I don't need a physically accurate function, but something that hints at the involute curves, etc. I was just using r = 2 + sin^2, which gets the idea across, but it looks like - ahem. Googling around, you can find plenty of information on how to draft a 'correct' gear, but nothing in the way of a bare-bones approximation.
EDIT: The 'look' that I'm after: http://www.cartertools.com/involute.html
How about r = 2 + sin(24*theta)^12? It's sort of hard to know what you want without you being more specific in your question.
It looks to me as though the Wikipedia article on involute curves answers your question. It says:
“In polar coordinates (r, θ) the involute of a circle has the parametric equation:
r = a sec α
θ = tan α − α
where a is the radius of the circle and α is the parameter.”
If you need this in a form parameterized by θ instead of α, then you're going to need to solve it numerically, as I don't think there's a symbolic solution.
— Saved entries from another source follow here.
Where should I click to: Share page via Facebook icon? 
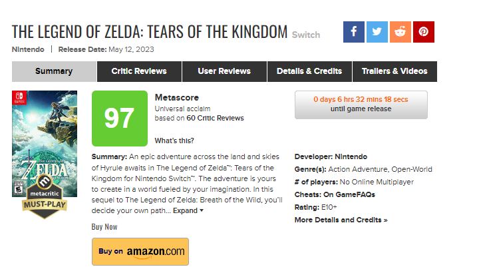coord(353,32)
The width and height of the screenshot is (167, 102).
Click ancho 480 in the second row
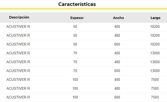pyautogui.click(x=117, y=35)
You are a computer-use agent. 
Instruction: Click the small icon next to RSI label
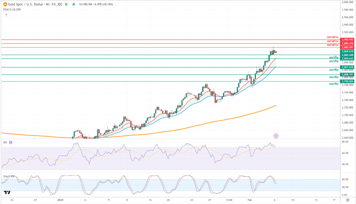(x=11, y=143)
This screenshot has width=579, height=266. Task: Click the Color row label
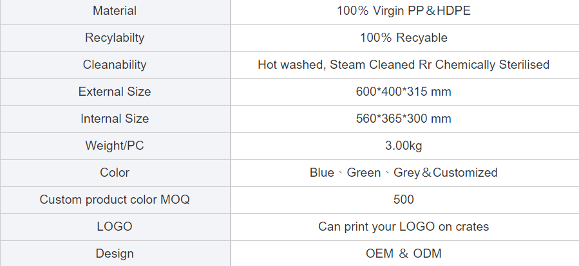[115, 172]
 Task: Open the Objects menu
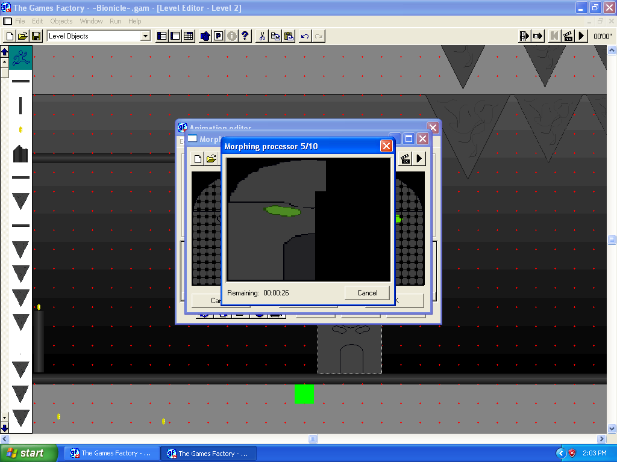click(61, 20)
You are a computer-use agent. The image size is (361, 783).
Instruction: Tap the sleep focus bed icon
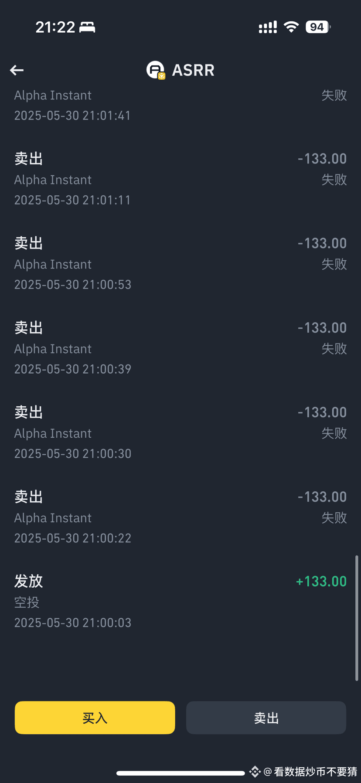[87, 27]
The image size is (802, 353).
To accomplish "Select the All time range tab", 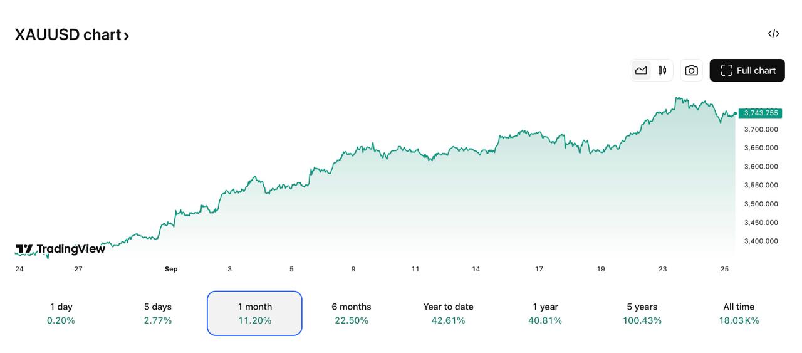I will pyautogui.click(x=739, y=313).
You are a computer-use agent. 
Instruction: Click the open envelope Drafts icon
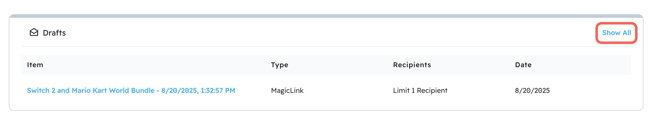[34, 32]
You'll also need to take care, since there are infinitely many solutions for r in terms of θ (because of the way the involute spirals about the circle):
from pylab import *
nteeth = 30
inner = 10
outer = 12
# these are in teeth-hundredths, but half the actual measurement
bottom_width = 22
top_width = 15
def involute_r(angle):
'''angle is given in teeth-hundredths'''
angle = angle % 100
if angle > 50:
# symmetry
angle = 100 - angle
if angle < bottom_width:
return inner
if angle > (50 - top_width):
return outer
halfway = (inner + outer) / 2.0
transition_width = 50 - top_width - bottom_width
curve = 1.0 - (angle - (50 - top_width))**2 / (transition_width ** 2)
return halfway + curve * (outer - halfway)
fig = figure()
ax = fig.add_subplot(111, polar=True)
theta = np.arange(0, 2*pi, 0.001)
r = [involute_r(t * nteeth * 100 / (2 * pi)) for t in theta]
ax.plot(theta, r)
ax.set_ylim(inner, outer+1)
show()
That equation for the involute is correct. You use it relative to the pitch radius. I know you're not going for exact, but in practice, that's not quite the right shape. A good gear design book will walk you through all of the quirky details about things like the radius at the base for stress relief. You can read old versions online using Google Books, and this isn't something that has really gone out of date. It's really pretty fascinating, and you might find some details there which would help make your shape look authentic.